● **WHAT NEEDS TO BE DONE**
Word for word, restate the entries that follow.

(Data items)

*** Block opens ***

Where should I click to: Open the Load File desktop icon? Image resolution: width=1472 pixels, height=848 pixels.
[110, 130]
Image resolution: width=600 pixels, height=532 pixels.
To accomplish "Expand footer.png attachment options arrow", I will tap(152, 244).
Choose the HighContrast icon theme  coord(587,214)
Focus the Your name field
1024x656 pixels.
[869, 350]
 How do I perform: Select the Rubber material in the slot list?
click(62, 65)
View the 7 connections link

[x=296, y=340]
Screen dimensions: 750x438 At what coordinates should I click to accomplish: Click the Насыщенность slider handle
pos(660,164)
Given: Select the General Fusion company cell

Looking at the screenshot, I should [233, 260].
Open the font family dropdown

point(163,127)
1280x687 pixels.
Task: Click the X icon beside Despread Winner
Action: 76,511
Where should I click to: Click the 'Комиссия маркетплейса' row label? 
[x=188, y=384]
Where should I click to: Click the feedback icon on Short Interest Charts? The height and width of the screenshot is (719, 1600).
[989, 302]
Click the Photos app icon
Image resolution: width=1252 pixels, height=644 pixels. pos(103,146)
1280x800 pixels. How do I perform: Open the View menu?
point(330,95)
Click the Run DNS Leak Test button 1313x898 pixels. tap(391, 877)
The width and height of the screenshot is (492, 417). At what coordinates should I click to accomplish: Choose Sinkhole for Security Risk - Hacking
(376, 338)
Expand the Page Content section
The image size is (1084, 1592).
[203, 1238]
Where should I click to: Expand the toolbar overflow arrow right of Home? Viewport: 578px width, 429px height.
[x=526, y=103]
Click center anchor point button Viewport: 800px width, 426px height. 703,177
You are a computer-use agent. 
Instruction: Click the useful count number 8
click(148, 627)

*** Block closes ***

● **ANSWER SPACE**
Where should I click to: Open the Load File desktop icon? Image resolution: width=1472 pixels, height=848 pixels.
[110, 130]
Image resolution: width=600 pixels, height=532 pixels.
To accomplish "Expand footer.png attachment options arrow", I will tap(152, 244).
Choose the HighContrast icon theme  coord(587,214)
Focus the Your name field
1024x656 pixels.
[869, 350]
 How do I perform: Select the Rubber material in the slot list?
click(62, 65)
View the 7 connections link

[x=296, y=340]
Screen dimensions: 750x438 At what coordinates should I click to accomplish: Click the Насыщенность slider handle
pos(660,164)
Given: Select the General Fusion company cell

Looking at the screenshot, I should [233, 260].
Open the font family dropdown

point(163,127)
1280x687 pixels.
Task: Click the X icon beside Despread Winner
Action: 76,511
Where should I click to: Click the 'Комиссия маркетплейса' row label? 
[x=188, y=384]
Where should I click to: Click the feedback icon on Short Interest Charts? The height and width of the screenshot is (719, 1600).
[989, 302]
Click the Photos app icon
Image resolution: width=1252 pixels, height=644 pixels. pos(103,146)
1280x800 pixels. How do I perform: Open the View menu?
point(330,95)
Click the Run DNS Leak Test button 1313x898 pixels. tap(391, 877)
The width and height of the screenshot is (492, 417). At what coordinates should I click to accomplish: Choose Sinkhole for Security Risk - Hacking
(376, 338)
Expand the Page Content section
The image size is (1084, 1592).
[203, 1238]
Where should I click to: Expand the toolbar overflow arrow right of Home? Viewport: 578px width, 429px height.
[x=526, y=103]
Click center anchor point button Viewport: 800px width, 426px height. 703,177
You are a computer-use agent. 
Instruction: Click the useful count number 8
click(148, 627)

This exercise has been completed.